The currently used PEAC16x2 scrambler is nice but has two weaknesses :

1. sub-par mixing
2. the "mark" bits are too dependent on the input data

This was already considered back in 170. TODO: scan and elaborated with 1. Let's start.

The solution : a gPEAC chosen for its MSB and LSB.

Ideally, a "perfect" modulus should be chosen but the LSB are always 10. It was considered as a problem, since I wanted to reduce the size of the extra constant adder, so a string of 0s would have been great (or 1s...)

The new strategy is to reuse the existing adder and include the constant as a simplified MUX at the operands. The corresponding register gets updated only if a carry is generated.

The modulus could be "pipelined" with the data input but this would work only for one half of the circuit.

The adder is one thing, but the additional carry adds even more complexity. Actually, it's a delay for the C flag... so OK.

Let's return to the scrambler:

This version uses the simpler, binary PEAC with a typical power-of-two addition.

The non-power-of-two modulo requires a subtraction. Well, fortunately it's a constant value that can be easily encoded with OR and ANDN gates.

Now let's have two phases : one if "normal operation" (as described above), the second is "modulo".

• on the first phase, SumX goes to a register : there is a path to Y.
• on the 2nd phase, Y gets adjusted (on the SumY adder ?) but there is no direct way to loop it back without overwriting X.

So a new, more flexible, datapath is required with more MUX.

Design rule : avoid MUX (or other wide fanout signals) right at the output of the DFF because the fanout increases the latency.

However the "phase" signal could be relatively easily pre-amplified.

So let's start with the X and Y registers and let's go backwards.

Feeding X and Y are the MUXes, each with one constant and the output of one adder. Now this needs to be extended to the 2 adders. The MUXes now serve as a "swap" gate. Each register has an individual "write enable" signal, which could be implemented as another MUX but it's usually implemented within the DFF gate so let's just ignore this for the moment.

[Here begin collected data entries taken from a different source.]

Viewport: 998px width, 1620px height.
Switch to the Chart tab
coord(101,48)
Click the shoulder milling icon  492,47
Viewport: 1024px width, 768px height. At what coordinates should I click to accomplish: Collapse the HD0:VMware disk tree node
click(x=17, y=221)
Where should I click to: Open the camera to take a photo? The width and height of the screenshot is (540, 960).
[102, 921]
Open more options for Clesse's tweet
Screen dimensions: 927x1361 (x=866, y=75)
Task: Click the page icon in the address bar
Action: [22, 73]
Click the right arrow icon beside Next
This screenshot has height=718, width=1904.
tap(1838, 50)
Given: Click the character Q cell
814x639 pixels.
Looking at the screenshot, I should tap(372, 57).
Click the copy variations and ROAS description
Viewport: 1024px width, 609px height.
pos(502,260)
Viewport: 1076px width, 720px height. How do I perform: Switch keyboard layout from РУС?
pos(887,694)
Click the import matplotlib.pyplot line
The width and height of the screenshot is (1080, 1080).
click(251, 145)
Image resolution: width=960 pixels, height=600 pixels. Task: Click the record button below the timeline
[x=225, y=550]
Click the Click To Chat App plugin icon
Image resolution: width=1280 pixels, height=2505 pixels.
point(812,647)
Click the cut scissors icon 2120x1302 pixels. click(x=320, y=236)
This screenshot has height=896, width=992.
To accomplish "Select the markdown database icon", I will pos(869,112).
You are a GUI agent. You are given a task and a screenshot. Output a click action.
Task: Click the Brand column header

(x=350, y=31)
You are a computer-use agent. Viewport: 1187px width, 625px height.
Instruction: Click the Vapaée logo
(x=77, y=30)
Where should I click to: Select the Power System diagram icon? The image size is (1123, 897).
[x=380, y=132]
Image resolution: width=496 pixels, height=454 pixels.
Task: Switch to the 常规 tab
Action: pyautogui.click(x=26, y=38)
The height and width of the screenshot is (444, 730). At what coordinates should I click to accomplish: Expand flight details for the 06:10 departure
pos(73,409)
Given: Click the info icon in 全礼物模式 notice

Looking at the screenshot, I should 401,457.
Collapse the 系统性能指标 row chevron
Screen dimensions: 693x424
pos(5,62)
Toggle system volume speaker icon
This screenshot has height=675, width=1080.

Extending from there, the datapath looks like that now:

So each adder can write to either register as needed :

• Phase 0 : SumX writes to Y and SumY writes to X (actual computation)
• Phase 1 : SumX writes to X and SumY writes to Y (modulo adjustment)

The diagram is incomplete (no C & D registers)

One trick affects the order and assignation of the registers: the conditional write to the registers during the modulo operation. This makes the scrambled output valid only during Phase 1... But the word can be taken as a whole : the 18 bits are a valid scrambled code with marker MSB (no carry combination).

Next challenge : define the new constants.